• **Aim of the task**:
In the records below, find the line with "Click the remark text 797589维修费", then retype it and every following line exactly, stopping after the line with "The height and". Leave the pictures out.

--- --- ---

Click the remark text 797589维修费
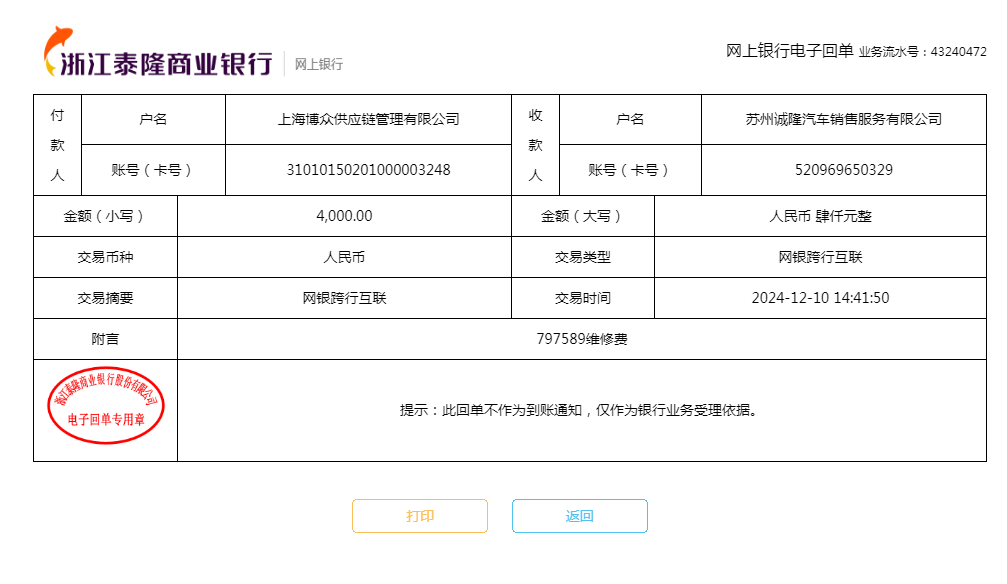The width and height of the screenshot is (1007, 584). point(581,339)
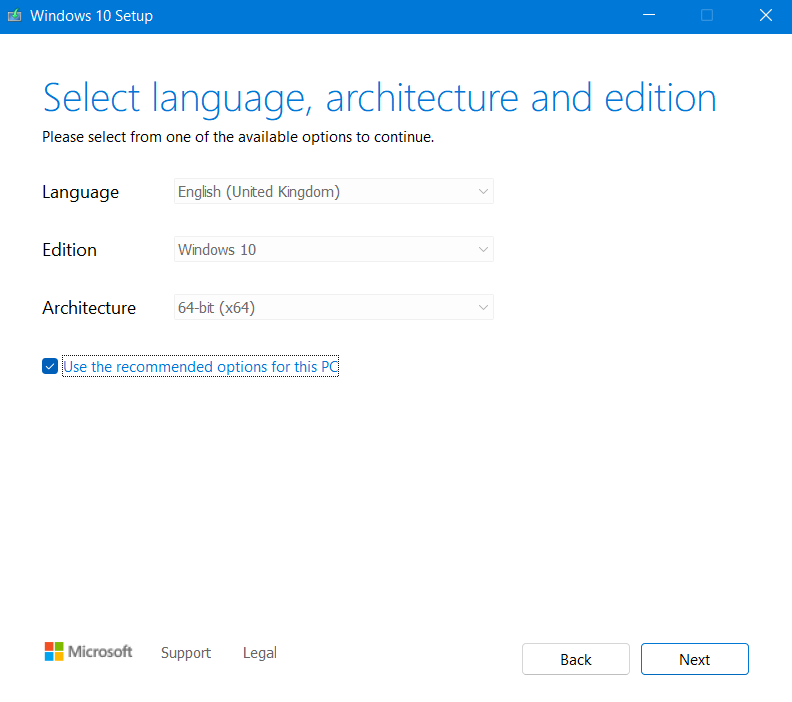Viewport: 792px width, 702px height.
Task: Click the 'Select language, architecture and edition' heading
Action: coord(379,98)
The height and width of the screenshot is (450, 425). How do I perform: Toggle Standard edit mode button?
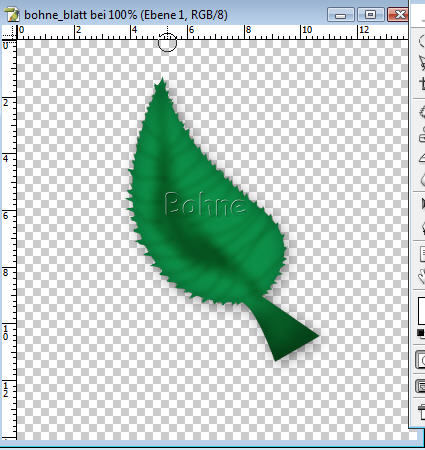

--- --- ---

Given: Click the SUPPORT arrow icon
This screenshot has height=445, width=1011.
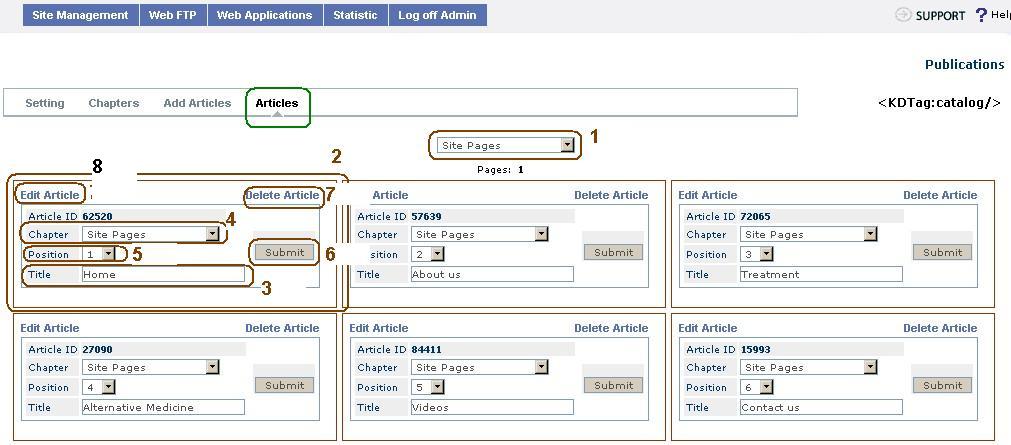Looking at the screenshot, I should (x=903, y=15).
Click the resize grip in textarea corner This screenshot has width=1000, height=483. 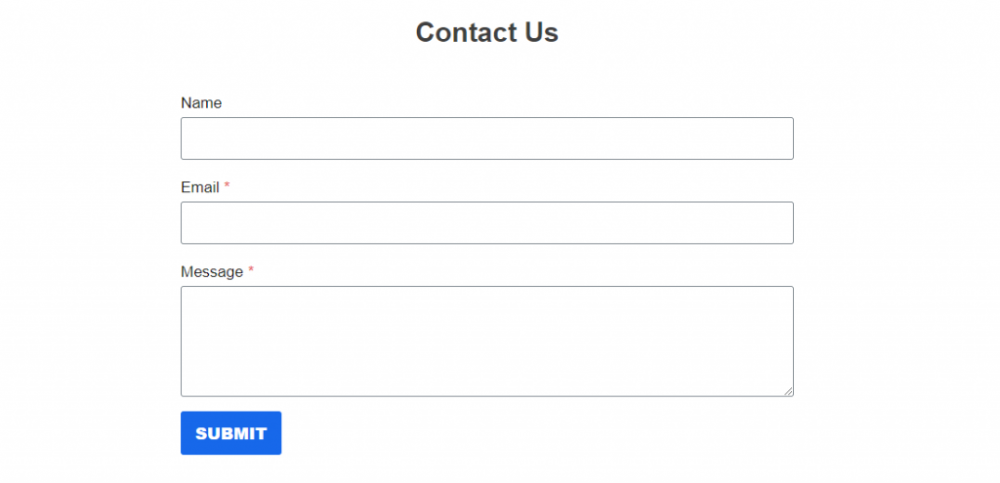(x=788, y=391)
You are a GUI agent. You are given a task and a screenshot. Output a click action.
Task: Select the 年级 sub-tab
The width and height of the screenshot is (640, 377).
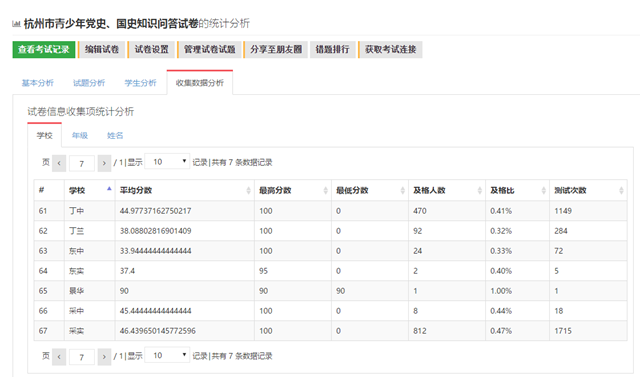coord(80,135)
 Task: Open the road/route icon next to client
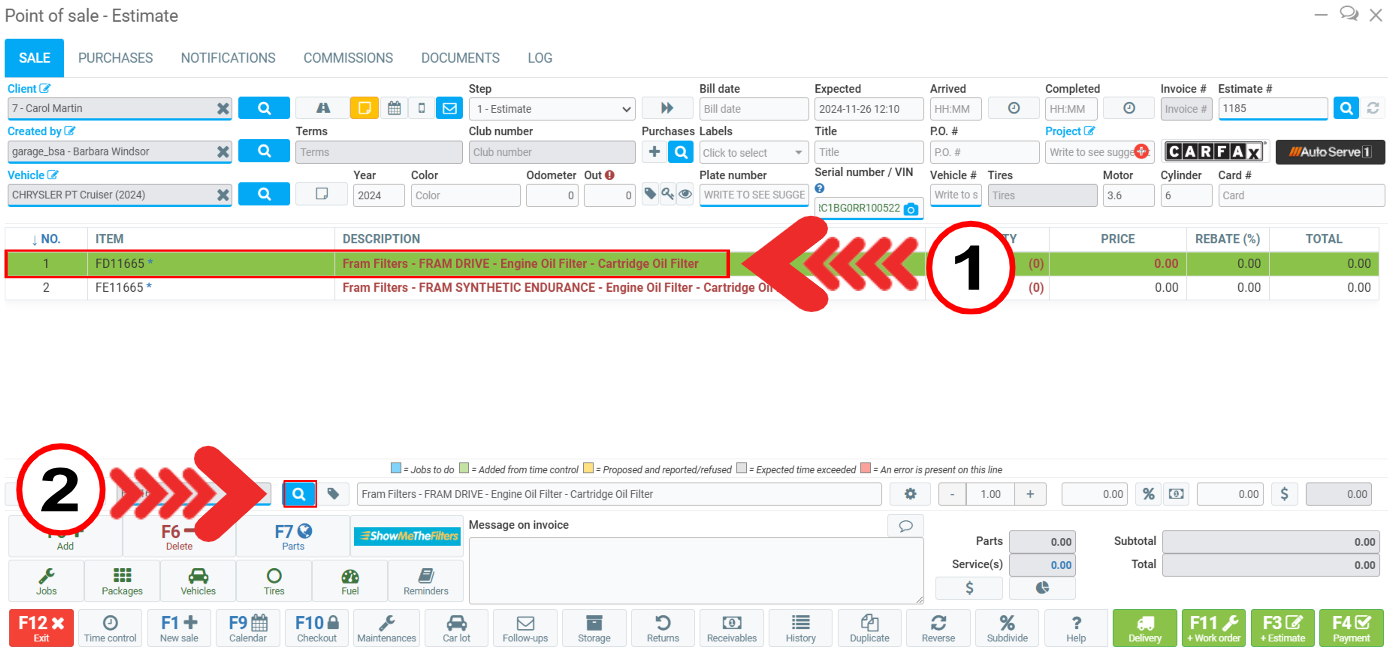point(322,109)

--- --- ---

• **Exercise result**:
Click the remark text 797589维修费
The width and height of the screenshot is (1007, 584). point(581,339)
Viewport: 792px width, 702px height.
Task: Click the 'Select language, architecture and edition' heading
Action: coord(379,98)
The height and width of the screenshot is (450, 425). How do I perform: Toggle Standard edit mode button?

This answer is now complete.